Print exactly what the entries say, line by line, from the first line down to the one with "[Показать похожие] (1131, 244)", inclusive.

Task material START

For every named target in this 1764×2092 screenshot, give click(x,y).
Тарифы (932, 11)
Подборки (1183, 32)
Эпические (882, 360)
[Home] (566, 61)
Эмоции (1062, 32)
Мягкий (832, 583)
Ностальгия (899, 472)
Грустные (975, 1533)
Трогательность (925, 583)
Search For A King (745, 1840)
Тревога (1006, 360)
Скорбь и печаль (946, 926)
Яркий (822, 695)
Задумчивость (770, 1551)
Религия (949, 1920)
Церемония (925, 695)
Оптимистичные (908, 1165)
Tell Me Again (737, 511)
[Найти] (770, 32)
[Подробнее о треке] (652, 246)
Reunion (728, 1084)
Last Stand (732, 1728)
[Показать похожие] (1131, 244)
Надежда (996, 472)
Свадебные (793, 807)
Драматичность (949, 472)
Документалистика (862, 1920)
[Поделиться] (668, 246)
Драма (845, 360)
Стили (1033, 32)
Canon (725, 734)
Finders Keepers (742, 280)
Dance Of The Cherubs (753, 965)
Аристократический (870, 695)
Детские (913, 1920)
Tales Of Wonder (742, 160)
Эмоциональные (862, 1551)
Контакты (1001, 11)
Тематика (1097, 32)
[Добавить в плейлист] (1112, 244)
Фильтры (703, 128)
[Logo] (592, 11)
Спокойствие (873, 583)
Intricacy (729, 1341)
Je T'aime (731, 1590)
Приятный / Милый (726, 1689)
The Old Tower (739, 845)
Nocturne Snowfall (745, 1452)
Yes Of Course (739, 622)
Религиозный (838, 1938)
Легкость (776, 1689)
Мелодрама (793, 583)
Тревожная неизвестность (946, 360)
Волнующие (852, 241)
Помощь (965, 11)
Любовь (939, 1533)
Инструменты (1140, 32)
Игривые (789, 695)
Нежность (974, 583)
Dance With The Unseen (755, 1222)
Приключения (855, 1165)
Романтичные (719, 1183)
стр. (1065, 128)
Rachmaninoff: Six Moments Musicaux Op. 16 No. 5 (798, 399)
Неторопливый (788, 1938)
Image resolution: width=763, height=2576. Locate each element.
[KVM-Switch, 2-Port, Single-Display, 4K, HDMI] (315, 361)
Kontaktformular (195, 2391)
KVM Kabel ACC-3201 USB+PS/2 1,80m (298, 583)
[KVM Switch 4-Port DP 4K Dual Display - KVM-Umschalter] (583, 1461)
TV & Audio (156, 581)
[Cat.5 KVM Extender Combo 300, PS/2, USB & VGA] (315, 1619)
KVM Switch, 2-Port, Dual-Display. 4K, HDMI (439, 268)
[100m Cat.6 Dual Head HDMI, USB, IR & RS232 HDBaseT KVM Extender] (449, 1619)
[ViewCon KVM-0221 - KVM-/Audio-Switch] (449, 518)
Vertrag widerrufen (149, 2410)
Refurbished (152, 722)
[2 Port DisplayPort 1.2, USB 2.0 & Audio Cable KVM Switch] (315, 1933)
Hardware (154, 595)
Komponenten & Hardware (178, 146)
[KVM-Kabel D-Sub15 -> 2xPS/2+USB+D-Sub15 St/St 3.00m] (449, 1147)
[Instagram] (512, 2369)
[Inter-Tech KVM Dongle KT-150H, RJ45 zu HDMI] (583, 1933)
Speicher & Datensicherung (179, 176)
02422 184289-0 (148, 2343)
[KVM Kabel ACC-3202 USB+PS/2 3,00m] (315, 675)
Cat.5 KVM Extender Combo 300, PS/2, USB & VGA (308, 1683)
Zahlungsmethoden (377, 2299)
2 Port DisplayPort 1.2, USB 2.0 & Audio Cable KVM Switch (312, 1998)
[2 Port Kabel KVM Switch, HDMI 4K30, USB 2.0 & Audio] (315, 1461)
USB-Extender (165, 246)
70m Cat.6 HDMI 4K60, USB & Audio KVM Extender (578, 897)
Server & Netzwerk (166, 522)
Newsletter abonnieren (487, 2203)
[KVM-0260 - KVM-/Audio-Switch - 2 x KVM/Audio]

Task material END

- [Task response]:
For every named target in this 1764×2092 screenshot, give click(x,y).
Тарифы (932, 11)
Подборки (1183, 32)
Эпические (882, 360)
[Home] (566, 61)
Эмоции (1062, 32)
Мягкий (832, 583)
Ностальгия (899, 472)
Грустные (975, 1533)
Трогательность (925, 583)
Search For A King (745, 1840)
Тревога (1006, 360)
Скорбь и печаль (946, 926)
Яркий (822, 695)
Задумчивость (770, 1551)
Религия (949, 1920)
Церемония (925, 695)
Оптимистичные (908, 1165)
Tell Me Again (737, 511)
[Найти] (770, 32)
[Подробнее о треке] (652, 246)
Reunion (728, 1084)
Last Stand (732, 1728)
[Показать похожие] (1131, 244)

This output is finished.